* Exercise brief:
Needed from the data below: every line from the one with "Harmense (33, 507)" up to and including the one with "[Menu] (96, 115)", repeated exactly and with nothing else.

* Given data:
------------------------------------------------------------------------
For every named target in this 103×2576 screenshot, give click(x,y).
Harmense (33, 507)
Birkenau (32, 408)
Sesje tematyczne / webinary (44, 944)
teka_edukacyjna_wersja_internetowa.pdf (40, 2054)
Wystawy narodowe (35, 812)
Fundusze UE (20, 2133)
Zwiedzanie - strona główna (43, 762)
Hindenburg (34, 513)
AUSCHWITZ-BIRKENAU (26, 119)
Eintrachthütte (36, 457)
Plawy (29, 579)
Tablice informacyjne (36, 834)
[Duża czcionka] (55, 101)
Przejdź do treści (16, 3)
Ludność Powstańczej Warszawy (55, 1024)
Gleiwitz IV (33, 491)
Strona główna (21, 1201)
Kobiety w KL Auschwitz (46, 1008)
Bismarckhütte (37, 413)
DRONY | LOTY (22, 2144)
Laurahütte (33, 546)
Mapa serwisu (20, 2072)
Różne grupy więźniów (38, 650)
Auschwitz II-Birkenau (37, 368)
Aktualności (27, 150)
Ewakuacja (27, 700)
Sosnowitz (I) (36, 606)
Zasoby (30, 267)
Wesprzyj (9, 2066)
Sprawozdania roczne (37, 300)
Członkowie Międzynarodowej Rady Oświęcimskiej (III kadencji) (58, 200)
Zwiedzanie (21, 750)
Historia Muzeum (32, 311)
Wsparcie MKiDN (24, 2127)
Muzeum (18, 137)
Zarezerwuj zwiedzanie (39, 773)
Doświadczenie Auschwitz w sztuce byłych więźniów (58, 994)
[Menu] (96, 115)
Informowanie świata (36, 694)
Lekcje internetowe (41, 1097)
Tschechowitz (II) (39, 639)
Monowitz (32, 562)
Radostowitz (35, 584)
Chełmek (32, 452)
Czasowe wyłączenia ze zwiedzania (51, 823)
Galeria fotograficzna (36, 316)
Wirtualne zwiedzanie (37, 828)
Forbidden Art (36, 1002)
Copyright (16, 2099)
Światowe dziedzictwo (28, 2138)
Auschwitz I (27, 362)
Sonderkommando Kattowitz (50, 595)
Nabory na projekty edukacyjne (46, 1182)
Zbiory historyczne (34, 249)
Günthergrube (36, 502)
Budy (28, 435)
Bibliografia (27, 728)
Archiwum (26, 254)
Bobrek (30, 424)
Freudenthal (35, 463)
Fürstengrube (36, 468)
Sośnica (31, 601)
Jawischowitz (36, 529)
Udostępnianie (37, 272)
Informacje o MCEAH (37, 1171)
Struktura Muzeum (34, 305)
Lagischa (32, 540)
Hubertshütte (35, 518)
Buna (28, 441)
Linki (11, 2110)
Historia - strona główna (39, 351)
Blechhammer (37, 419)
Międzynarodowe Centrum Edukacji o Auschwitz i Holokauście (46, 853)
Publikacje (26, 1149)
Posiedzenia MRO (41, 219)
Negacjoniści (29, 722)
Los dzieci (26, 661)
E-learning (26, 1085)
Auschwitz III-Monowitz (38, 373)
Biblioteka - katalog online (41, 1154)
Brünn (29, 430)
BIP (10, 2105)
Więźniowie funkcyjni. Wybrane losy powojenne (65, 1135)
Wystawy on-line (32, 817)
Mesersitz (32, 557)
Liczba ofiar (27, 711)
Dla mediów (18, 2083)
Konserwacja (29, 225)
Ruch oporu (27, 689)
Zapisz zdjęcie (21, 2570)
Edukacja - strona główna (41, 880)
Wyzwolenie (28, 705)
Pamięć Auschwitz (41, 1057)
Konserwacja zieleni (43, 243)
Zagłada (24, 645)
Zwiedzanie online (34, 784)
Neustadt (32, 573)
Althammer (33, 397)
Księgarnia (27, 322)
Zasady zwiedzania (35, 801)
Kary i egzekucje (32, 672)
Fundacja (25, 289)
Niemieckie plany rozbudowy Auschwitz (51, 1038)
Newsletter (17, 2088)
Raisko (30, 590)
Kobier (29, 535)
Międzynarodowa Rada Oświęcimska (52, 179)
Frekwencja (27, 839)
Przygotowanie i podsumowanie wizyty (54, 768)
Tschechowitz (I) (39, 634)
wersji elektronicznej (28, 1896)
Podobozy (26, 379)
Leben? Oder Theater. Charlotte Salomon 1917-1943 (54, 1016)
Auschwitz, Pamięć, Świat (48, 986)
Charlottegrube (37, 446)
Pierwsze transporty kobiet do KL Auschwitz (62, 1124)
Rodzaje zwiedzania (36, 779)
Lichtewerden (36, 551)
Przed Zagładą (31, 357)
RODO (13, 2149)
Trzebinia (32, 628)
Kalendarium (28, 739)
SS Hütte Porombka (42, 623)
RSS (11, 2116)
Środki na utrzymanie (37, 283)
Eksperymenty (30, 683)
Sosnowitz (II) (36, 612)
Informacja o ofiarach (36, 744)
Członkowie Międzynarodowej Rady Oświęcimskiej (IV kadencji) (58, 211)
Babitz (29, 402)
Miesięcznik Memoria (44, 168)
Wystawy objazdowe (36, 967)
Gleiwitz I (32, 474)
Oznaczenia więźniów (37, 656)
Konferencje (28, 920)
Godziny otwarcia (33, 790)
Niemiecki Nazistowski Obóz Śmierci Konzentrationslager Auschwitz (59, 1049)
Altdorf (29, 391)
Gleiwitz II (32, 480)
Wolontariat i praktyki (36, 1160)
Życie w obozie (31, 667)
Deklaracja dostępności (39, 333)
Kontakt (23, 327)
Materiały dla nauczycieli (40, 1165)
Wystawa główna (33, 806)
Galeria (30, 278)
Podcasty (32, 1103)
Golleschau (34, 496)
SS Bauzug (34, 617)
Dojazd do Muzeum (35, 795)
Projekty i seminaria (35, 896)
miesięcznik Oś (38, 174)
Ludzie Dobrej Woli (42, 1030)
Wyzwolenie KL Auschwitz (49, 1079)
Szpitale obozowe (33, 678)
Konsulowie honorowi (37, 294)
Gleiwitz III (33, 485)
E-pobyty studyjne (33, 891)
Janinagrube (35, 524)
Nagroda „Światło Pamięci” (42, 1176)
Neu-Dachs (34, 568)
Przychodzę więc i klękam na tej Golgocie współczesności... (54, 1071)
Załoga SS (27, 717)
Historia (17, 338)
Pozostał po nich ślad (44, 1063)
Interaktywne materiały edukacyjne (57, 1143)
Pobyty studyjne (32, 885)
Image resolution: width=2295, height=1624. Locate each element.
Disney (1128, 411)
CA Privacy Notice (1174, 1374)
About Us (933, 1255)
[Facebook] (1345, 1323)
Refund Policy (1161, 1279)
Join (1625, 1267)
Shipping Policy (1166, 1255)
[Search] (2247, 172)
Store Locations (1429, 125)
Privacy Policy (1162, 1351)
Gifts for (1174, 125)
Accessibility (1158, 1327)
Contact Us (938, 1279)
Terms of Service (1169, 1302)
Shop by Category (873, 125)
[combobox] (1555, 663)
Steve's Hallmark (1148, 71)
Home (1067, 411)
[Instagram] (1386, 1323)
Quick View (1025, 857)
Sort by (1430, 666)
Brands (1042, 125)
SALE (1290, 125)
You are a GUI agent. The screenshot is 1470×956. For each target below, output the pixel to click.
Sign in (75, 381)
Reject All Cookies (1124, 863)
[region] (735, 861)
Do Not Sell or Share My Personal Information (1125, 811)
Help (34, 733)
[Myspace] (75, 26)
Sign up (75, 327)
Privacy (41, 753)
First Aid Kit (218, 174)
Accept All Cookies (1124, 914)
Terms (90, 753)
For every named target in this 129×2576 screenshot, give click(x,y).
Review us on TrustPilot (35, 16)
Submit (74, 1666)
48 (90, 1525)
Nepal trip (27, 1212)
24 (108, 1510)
------------------------------------------------------------------------
* Exercise output:
Harmense (33, 507)
Birkenau (32, 408)
Sesje tematyczne / webinary (44, 944)
teka_edukacyjna_wersja_internetowa.pdf (40, 2054)
Wystawy narodowe (35, 812)
Fundusze UE (20, 2133)
Zwiedzanie - strona główna (43, 762)
Hindenburg (34, 513)
AUSCHWITZ-BIRKENAU (26, 119)
Eintrachthütte (36, 457)
Plawy (29, 579)
Tablice informacyjne (36, 834)
[Duża czcionka] (55, 101)
Przejdź do treści (16, 3)
Ludność Powstańczej Warszawy (55, 1024)
Gleiwitz IV (33, 491)
Strona główna (21, 1201)
Kobiety w KL Auschwitz (46, 1008)
Bismarckhütte (37, 413)
DRONY | LOTY (22, 2144)
Laurahütte (33, 546)
Mapa serwisu (20, 2072)
Różne grupy więźniów (38, 650)
Auschwitz II-Birkenau (37, 368)
Aktualności (27, 150)
Ewakuacja (27, 700)
Sosnowitz (I) (36, 606)
Zasoby (30, 267)
Wesprzyj (9, 2066)
Sprawozdania roczne (37, 300)
Członkowie Międzynarodowej Rady Oświęcimskiej (III kadencji) (58, 200)
Zwiedzanie (21, 750)
Historia Muzeum (32, 311)
Wsparcie MKiDN (24, 2127)
Muzeum (18, 137)
Zarezerwuj zwiedzanie (39, 773)
Doświadczenie Auschwitz w sztuce byłych więźniów (58, 994)
[Menu] (96, 115)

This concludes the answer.